# start of Data shown

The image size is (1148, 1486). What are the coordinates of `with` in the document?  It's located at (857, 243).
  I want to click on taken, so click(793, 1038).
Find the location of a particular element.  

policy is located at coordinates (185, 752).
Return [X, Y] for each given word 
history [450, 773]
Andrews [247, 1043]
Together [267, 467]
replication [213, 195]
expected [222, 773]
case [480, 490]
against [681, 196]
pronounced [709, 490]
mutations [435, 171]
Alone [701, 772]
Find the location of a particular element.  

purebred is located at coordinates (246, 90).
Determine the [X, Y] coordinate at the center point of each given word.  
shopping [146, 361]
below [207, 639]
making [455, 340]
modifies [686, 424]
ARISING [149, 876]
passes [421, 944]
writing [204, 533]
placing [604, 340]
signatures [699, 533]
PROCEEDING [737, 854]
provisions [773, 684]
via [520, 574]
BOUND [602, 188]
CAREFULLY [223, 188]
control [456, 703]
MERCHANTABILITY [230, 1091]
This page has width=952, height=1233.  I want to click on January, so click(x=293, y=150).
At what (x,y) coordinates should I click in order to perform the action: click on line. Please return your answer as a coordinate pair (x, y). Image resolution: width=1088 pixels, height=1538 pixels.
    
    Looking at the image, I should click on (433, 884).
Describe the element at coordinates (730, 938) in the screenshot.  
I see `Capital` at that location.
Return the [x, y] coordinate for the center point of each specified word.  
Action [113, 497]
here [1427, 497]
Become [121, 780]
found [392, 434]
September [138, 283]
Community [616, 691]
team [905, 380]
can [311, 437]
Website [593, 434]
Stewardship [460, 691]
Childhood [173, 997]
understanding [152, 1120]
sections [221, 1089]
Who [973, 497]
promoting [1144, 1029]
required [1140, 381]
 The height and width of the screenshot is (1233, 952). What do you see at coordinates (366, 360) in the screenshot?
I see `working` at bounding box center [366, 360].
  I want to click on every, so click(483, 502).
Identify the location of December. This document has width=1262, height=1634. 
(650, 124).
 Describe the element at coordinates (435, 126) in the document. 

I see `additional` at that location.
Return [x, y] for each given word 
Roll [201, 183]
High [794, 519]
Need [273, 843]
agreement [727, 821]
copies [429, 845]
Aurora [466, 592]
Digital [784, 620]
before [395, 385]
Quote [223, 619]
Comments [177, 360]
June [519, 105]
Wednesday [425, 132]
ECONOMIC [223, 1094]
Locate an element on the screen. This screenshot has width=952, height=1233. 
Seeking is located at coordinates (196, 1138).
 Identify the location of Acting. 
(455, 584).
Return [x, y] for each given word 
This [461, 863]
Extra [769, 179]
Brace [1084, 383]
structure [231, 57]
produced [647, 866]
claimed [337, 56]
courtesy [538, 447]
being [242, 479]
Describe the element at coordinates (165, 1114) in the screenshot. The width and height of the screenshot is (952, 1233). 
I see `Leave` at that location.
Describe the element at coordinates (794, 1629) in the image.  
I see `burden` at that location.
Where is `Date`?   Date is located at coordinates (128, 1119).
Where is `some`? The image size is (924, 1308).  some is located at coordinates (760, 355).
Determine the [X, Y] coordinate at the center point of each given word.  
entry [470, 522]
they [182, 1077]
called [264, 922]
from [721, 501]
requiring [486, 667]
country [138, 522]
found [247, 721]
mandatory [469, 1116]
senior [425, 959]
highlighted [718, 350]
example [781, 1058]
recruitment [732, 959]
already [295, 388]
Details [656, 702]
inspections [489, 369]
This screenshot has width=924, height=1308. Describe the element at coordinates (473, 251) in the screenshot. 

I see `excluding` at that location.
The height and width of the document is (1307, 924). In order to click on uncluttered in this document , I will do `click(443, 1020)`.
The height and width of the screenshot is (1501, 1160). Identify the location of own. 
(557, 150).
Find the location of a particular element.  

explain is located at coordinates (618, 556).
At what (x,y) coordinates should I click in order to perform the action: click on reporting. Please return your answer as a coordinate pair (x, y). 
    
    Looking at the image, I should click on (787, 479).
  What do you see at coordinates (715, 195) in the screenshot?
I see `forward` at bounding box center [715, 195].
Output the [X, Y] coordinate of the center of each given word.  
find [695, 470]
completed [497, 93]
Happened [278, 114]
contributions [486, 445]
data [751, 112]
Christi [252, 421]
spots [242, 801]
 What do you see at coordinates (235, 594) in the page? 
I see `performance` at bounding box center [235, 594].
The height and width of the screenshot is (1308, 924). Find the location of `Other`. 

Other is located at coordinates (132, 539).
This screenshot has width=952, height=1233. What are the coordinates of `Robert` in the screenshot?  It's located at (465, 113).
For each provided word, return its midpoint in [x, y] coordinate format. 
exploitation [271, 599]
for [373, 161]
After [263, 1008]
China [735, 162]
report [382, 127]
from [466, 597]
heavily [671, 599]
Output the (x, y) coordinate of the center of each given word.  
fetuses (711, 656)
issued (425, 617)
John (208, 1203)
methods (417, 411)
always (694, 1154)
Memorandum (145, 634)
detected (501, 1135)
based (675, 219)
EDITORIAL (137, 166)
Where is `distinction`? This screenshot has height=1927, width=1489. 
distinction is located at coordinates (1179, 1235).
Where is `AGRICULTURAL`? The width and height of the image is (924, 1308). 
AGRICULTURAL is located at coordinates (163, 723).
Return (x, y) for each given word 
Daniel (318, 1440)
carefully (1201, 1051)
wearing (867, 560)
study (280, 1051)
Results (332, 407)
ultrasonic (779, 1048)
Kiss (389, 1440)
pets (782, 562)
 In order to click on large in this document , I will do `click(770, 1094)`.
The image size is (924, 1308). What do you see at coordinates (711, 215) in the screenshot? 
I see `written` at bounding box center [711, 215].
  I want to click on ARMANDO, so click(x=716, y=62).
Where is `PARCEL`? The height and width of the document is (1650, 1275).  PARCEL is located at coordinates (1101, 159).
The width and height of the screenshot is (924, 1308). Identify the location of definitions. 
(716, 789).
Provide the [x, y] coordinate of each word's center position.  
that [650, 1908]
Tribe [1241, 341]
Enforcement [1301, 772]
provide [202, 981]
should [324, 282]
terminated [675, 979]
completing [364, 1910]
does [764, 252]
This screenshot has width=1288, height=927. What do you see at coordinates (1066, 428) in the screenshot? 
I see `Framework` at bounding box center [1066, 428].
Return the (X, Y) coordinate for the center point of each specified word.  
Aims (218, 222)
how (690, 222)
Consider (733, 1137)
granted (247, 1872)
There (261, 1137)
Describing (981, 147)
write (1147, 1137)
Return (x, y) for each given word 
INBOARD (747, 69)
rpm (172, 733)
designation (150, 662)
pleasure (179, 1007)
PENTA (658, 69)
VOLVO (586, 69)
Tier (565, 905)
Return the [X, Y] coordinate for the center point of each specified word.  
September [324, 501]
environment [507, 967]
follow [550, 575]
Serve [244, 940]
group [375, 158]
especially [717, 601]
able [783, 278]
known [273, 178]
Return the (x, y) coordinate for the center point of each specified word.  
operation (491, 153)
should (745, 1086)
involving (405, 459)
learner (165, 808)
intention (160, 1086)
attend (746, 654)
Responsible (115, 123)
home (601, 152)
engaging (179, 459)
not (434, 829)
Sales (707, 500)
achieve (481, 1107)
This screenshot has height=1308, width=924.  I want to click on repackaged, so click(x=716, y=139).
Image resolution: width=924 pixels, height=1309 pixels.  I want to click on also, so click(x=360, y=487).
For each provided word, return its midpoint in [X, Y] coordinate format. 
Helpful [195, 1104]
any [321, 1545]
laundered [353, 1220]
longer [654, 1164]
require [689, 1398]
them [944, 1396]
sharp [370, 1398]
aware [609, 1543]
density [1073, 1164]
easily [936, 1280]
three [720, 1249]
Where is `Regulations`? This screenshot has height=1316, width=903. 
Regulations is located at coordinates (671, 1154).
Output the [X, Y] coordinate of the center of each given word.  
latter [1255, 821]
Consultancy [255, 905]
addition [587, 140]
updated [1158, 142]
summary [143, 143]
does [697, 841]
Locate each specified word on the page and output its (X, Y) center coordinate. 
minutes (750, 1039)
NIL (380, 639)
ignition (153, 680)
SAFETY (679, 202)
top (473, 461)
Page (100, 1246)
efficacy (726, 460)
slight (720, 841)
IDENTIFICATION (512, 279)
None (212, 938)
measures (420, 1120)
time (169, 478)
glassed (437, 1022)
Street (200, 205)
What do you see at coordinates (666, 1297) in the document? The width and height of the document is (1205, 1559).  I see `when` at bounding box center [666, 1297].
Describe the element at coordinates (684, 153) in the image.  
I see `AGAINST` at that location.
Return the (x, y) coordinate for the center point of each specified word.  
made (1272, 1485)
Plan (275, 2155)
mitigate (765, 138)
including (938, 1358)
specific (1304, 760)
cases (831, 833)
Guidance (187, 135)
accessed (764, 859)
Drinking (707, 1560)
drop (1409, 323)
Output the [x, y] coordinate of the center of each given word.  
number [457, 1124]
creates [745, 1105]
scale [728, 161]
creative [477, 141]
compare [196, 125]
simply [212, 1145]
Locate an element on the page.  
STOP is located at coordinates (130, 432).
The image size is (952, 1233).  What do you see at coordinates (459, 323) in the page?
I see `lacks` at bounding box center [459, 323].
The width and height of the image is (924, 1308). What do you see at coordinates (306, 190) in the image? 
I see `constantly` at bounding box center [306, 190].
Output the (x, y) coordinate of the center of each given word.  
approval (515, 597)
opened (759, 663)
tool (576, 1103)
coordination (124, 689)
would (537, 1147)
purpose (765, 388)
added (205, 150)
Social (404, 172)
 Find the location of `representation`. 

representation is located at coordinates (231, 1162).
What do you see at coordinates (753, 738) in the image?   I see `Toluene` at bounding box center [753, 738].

# end of Data shown

▶ _Work to be completed_: Rewrite the items starting at the line containing "agreement [727, 821]" and ending at the line containing "Details [656, 702]", substituting "Thursday" for "Wednesday" and leaving everything else unchanged.

▶ _Result of the exercise_:
agreement [727, 821]
copies [429, 845]
Aurora [466, 592]
Digital [784, 620]
before [395, 385]
Quote [223, 619]
Comments [177, 360]
June [519, 105]
Thursday [425, 132]
ECONOMIC [223, 1094]
Locate an element on the screen. This screenshot has width=952, height=1233. 
Seeking is located at coordinates (196, 1138).
 Identify the location of Acting. 
(455, 584).
Return [x, y] for each given word 
This [461, 863]
Extra [769, 179]
Brace [1084, 383]
structure [231, 57]
produced [647, 866]
claimed [337, 56]
courtesy [538, 447]
being [242, 479]
Describe the element at coordinates (165, 1114) in the screenshot. The width and height of the screenshot is (952, 1233). 
I see `Leave` at that location.
Describe the element at coordinates (794, 1629) in the image.  
I see `burden` at that location.
Where is `Date`?   Date is located at coordinates (128, 1119).
Where is `some`? The image size is (924, 1308).  some is located at coordinates (760, 355).
Determine the [X, Y] coordinate at the center point of each given word.  
entry [470, 522]
they [182, 1077]
called [264, 922]
from [721, 501]
requiring [486, 667]
country [138, 522]
found [247, 721]
mandatory [469, 1116]
senior [425, 959]
highlighted [718, 350]
example [781, 1058]
recruitment [732, 959]
already [295, 388]
Details [656, 702]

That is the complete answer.